Mais qui oserait lui faire un reproche de ce qu'il est ainsi, alors que c'est le plus naturellement du monde qu'il est si peu naturel?

Aussi la confiance et la vénération qui l'entourent lui sont-elles bien légitimement dues.

À sa table, qui nourrit une partie de ses prêtres, il est le boute-en-train de la réunion, il interpelle chacun et répand une gaieté communicative.

Dans la chaire, sa voix est la plus vibrante, ses gestes sont les plus larges, ses paroles les plus profondes.

Dans le monde, avec toute son exubérance apparente, il sait pourtant se taire et tout sonder chez les autres sans se laisser pénétrer.

Voilà pourquoi on l'aime, on le vénère et l'on a confiance en lui.

Ses fidèles sont ses enfants. Pauvres, pour la plupart, ils ont toujours de l'argent quand il leur en demande pour ses couvents, ses colléges, ses églises.

Facilement il eût pu se faire le chef d'un parti politique. Toute l'Irlande de Terre-Neuve obéirait à un signe de lui. Il a su résister à cette tentation d'orgueil. Il a compris que toute son influence devait être réservée à la cause de la religion, et que ce serait la prostituer que la mettre au service des ambitions de parti.

C'est qu'à Terre-Neuve le rôle de l'évêque catholique est un grand rôle. Il est le suprême directeur des couvents et colléges où la jeune génération de l'île va chercher des idées d'études, jusque-là tout à fait étrangères aux indigènes.

Et surtout il est comme le patron de ces nombreuses confréries d'hommes qui, pour le Français, sont le côté pittoresque de la société de là-bas. Je pourrais aussi bien dire grotesque, n'était la grandeur morale du but.

Je veux parler de ces «sociétés de tempérance» dont l'accroissement a grandi si vite dans tout le nord du continent américain et de ses dépendances.

C'est une véritable ligue contre l'ivrognerie, ou mieux, contre l'alcool.

Voudra-t-on le croire? Le triomphe sur cet ennemi intime se fait si rapide que, dans le Maine, un des États de l'Union, la total abstinence est entrée comme loi dans la constitution politique! En d'autres termes, le débit public de l'alcool ou de toute boisson, bière, vin, etc., en contenant, est légalement interdit sur tout le territoire de l'État. Les rum-shops ou grog-shops, ce que nous pourrions traduire par zinc, n'y existent plus qu'à l'état de souvenirs. On trouve dans les campagnes des jeunes gens qui ignorent à la fois ce qu'est un homme soûl et ce qu'est l'alcool.
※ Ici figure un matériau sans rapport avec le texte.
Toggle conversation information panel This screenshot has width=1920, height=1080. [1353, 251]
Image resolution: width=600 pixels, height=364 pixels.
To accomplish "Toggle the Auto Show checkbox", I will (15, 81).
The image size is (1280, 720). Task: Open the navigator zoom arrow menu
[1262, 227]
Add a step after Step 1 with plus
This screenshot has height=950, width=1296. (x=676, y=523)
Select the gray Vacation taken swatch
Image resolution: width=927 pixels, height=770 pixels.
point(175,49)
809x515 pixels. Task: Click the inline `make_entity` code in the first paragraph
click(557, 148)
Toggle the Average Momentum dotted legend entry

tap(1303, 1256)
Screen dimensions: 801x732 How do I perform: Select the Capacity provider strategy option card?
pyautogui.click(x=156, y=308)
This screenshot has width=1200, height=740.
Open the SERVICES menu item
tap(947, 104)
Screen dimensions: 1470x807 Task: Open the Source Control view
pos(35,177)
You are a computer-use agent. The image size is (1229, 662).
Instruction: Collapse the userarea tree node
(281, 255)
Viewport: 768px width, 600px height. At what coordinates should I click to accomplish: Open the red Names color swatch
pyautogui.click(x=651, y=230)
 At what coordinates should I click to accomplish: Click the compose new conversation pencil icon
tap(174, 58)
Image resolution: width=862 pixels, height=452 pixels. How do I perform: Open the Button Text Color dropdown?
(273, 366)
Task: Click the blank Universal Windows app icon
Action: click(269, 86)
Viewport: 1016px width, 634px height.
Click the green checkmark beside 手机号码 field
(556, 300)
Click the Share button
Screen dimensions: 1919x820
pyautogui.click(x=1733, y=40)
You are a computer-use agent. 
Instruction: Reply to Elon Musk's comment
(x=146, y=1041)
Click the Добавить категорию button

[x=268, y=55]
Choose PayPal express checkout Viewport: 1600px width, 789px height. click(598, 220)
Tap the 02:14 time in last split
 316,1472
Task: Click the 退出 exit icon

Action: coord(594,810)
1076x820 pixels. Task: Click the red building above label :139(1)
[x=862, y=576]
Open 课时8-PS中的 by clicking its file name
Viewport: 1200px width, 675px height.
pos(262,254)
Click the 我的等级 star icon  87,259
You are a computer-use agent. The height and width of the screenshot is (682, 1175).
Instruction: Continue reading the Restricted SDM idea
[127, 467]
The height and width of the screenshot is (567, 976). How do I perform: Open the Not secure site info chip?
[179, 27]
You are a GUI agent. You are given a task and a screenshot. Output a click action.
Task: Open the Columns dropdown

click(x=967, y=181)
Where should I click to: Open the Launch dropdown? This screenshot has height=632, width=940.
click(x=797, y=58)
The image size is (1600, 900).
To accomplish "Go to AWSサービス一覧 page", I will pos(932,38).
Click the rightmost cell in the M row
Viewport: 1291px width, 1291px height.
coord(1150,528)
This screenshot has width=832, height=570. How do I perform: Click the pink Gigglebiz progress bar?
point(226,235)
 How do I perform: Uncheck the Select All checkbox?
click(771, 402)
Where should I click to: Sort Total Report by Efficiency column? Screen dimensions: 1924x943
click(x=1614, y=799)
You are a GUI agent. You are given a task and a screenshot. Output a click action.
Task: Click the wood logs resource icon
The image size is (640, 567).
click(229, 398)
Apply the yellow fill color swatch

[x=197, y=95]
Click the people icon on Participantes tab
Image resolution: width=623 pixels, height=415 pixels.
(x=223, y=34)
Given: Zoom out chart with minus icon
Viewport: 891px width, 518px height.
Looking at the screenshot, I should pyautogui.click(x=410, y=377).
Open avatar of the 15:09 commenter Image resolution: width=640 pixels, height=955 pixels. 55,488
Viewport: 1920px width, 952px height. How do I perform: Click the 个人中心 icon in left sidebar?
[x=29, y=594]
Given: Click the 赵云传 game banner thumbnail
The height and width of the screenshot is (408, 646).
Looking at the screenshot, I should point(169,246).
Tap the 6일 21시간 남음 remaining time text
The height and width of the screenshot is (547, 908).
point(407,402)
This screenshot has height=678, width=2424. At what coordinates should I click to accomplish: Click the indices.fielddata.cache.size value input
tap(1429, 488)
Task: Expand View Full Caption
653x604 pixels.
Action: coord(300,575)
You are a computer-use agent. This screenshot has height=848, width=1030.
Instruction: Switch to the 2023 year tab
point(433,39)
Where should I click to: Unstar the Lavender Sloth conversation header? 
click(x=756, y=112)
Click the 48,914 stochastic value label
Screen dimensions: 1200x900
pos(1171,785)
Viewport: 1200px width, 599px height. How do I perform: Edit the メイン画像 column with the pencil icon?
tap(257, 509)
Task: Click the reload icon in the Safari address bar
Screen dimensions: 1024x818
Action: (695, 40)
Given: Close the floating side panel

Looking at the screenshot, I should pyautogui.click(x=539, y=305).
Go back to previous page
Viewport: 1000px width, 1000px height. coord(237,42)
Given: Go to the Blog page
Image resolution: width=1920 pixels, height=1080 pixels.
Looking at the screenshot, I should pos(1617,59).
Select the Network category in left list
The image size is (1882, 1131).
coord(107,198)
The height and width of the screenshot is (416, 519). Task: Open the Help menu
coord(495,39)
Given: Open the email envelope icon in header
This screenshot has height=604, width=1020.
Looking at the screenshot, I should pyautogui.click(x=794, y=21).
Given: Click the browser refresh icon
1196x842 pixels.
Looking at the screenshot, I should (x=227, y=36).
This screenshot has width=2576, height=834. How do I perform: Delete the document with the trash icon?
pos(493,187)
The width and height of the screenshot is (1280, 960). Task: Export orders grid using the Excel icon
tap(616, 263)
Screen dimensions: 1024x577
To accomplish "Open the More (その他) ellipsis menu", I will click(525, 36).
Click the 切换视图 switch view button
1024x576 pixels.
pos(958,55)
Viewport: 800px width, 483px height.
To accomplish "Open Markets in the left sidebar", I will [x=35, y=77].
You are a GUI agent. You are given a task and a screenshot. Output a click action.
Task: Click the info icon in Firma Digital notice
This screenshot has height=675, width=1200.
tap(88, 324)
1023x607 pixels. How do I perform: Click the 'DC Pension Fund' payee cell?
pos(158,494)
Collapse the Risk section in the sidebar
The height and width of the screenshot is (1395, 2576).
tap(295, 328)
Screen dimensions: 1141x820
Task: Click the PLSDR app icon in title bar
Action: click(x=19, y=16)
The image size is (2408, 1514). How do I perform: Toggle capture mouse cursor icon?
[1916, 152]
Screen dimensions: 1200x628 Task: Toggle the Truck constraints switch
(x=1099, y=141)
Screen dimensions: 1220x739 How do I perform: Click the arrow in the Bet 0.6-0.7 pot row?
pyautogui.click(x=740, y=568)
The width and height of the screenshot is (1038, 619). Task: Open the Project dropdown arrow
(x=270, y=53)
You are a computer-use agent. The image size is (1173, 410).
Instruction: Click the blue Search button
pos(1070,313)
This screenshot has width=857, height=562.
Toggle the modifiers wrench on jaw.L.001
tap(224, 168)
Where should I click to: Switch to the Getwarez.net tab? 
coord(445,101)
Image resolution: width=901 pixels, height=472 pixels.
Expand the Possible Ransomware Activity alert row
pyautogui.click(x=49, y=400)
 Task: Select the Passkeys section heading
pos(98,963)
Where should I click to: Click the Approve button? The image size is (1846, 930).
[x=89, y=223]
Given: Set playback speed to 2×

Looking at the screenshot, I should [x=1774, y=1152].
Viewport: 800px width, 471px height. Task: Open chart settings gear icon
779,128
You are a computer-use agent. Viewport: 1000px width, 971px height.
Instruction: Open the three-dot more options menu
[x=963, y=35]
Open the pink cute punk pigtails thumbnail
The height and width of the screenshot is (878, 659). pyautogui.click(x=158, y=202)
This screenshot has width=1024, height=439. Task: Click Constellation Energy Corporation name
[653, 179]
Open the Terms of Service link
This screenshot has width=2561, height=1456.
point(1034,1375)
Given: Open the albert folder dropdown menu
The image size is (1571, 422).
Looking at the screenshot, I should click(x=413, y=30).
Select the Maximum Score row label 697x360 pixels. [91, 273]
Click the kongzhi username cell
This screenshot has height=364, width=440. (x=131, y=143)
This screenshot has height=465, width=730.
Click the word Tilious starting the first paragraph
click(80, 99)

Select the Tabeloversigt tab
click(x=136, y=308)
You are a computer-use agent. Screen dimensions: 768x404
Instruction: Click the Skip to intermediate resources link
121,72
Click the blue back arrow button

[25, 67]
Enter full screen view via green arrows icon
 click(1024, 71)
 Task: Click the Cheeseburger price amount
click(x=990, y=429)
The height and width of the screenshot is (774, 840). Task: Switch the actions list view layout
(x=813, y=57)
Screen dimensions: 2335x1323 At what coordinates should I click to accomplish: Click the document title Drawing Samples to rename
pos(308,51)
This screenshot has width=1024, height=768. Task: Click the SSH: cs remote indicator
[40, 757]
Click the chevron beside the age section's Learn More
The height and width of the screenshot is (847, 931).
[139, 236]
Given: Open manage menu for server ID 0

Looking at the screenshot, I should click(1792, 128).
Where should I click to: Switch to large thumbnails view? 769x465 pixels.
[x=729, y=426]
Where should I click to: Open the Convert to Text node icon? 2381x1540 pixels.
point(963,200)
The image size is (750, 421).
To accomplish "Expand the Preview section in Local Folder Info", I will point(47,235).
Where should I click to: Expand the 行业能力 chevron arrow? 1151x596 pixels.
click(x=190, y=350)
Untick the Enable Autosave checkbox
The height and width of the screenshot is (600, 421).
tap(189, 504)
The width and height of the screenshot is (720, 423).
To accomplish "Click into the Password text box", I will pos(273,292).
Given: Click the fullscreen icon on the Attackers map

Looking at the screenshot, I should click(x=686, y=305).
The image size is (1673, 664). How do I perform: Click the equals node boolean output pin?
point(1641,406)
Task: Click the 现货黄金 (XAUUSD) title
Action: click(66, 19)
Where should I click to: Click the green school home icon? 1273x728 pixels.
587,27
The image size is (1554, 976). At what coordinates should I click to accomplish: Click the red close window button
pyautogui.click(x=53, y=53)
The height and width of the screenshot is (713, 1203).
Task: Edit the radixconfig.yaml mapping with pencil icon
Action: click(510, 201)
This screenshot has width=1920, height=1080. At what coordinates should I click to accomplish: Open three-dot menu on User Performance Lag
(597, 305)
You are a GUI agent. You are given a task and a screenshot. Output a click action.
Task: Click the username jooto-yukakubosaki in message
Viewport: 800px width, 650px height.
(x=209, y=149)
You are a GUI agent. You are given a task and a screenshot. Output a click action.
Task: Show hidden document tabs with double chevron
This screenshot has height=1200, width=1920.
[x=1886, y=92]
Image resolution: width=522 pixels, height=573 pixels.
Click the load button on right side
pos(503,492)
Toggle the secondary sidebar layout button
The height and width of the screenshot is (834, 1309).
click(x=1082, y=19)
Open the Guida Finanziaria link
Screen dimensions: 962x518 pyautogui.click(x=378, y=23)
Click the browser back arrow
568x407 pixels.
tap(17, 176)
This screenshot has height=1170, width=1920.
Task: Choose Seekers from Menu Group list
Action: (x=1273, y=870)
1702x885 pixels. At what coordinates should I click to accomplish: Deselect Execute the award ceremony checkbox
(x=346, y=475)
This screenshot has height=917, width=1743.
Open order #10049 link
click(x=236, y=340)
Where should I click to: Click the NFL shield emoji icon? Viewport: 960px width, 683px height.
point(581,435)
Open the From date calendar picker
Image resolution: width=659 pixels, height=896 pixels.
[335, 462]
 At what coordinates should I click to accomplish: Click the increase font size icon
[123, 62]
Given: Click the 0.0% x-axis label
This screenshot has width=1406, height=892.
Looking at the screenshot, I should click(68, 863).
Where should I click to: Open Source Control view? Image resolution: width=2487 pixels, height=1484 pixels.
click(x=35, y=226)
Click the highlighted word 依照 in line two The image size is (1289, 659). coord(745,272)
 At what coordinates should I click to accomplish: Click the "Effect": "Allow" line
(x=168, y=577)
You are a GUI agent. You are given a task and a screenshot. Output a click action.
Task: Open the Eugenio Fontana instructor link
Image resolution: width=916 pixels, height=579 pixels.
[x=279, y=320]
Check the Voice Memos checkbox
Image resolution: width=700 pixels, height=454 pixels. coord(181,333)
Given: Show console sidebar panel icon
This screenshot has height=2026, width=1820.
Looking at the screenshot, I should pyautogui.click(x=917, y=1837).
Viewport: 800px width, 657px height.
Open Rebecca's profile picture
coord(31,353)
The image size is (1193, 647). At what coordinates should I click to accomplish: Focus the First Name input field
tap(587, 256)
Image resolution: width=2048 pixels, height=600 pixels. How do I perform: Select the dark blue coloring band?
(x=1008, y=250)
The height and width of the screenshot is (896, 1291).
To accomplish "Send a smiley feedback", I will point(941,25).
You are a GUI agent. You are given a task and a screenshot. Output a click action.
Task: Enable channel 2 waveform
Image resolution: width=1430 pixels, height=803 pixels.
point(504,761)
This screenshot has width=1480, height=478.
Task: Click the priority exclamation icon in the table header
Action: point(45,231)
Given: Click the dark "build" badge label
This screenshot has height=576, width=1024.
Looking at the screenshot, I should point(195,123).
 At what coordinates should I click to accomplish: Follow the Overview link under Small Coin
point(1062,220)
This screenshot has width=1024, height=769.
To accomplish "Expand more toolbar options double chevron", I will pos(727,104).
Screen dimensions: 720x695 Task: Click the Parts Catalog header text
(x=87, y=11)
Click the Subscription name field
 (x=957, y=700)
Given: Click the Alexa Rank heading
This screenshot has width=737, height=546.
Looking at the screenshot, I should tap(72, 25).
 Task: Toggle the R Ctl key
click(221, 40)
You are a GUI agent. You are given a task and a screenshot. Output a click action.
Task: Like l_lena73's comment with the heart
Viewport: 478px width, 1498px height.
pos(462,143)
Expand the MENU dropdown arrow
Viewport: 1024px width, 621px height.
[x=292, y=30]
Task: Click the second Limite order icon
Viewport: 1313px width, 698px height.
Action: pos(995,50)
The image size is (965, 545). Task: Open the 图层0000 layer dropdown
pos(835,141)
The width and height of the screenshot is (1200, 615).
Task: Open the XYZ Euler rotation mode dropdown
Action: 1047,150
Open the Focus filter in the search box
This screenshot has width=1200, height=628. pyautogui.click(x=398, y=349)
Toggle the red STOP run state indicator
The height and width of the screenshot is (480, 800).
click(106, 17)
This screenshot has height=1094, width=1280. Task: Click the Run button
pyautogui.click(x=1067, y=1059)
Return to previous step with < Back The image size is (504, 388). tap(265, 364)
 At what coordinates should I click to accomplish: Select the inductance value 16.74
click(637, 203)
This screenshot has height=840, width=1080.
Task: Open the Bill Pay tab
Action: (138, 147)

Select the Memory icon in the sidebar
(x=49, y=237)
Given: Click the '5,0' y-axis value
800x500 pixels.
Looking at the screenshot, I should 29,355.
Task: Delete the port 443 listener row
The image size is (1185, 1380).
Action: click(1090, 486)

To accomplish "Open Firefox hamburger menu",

Depuis que l'ivrognerie a été expulsée, le nombre des crimes a considérablement diminué, et la fortune publique s'est accrue.

Voilà l'idéal rêvé et poursuivi par tous les pays de cette portion de l'Amérique.

Terre-Neuve, presque tout entière peuplée de marins, considère avec épouvante, comme un monstre surgissant des flots pour la dévorer, cette passion de boire qui brûle le cerveau et abat les muscles. Aussi a-t-elle engagé la lutte avec acharnement, aidée de tout l'empire du clergé catholique et protestant. Les sociétés de tempérance sont déjà imposantes par le nombre de leurs membres et par le zèle de ceux-ci à la diffusion de leurs principes.

Il faut les voir, les jours de grandes fêtes, se rendre en procession à l'église. C'est alors qu'apparaît le côté grotesque. C'est d'abord la band ou fanfare de la société. Jamais concert de chats, aux heures d'inspiration nocturne, n'inventa d'aussi sublimes discordances. Une vingtaine de gaillards déchaînent à pleins poumons, dans leurs cuivres, une tempête de fausses notes. Derrière eux, les membres leaders de la confrérie: par-dessus leur redingote ils portent en sautoir l'écharpe aux couleurs de leur Société; une écharpe large et longue, noblement étalée sur la poitrine, et de ses bouts, battant une cadence sur le mollet. Autour du chapeau haut de forme, un voile blanc noué avec art retombe en une queue longue comme celle d'un cheval arabe et que le vent soulève d'une main légère. Enfin, pour soutenir le poids de tant de grandeurs accumulées, ce pontife solennel, qui porte la redingote comme un chimpanzé qui n'aurait jamais fait cela de sa vie, s'appuie sur une houlette que décore un flot de rubans aux grâces bucoliques.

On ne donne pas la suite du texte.